Study material section start

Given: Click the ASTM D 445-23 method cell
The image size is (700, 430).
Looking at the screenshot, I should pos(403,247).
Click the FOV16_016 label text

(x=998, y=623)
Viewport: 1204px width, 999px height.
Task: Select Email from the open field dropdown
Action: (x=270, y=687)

Study material section end

- Exercise objective:
What is needed is an exact copy of all the entries.

- Solution to this exercise:
Given: Click the ASTM D 445-23 method cell
The image size is (700, 430).
Looking at the screenshot, I should pos(403,247).
Click the FOV16_016 label text

(x=998, y=623)
Viewport: 1204px width, 999px height.
Task: Select Email from the open field dropdown
Action: (x=270, y=687)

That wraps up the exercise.